■ WHAT IS ASKED
Count the lines in the rows below that contain the string "Where", matching case exactly. Give only the number.

[Text and item location entries]

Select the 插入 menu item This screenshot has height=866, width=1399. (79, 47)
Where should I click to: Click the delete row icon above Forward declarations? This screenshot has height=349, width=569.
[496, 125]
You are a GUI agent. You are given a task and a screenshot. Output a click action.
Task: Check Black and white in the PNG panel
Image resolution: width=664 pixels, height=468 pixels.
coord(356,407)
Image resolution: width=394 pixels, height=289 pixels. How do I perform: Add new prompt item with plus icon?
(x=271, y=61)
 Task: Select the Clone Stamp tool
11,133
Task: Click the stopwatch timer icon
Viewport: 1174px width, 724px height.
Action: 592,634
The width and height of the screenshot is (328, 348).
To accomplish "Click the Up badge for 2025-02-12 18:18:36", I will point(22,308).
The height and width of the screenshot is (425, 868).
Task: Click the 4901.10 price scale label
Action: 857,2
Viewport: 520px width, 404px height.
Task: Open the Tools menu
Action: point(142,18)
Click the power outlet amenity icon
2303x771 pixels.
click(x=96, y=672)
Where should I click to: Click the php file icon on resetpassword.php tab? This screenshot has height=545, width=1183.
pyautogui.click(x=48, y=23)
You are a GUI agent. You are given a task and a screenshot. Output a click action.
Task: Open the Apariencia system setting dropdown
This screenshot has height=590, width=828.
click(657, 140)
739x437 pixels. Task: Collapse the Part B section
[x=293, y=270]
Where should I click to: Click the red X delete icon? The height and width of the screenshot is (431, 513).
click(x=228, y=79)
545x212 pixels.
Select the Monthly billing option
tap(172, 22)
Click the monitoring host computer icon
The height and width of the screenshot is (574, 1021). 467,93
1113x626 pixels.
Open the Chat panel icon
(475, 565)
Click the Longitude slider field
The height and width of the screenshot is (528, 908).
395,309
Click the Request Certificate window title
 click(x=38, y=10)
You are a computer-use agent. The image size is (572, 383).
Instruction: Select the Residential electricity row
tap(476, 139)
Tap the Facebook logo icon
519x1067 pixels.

■ WORKED ANSWER
3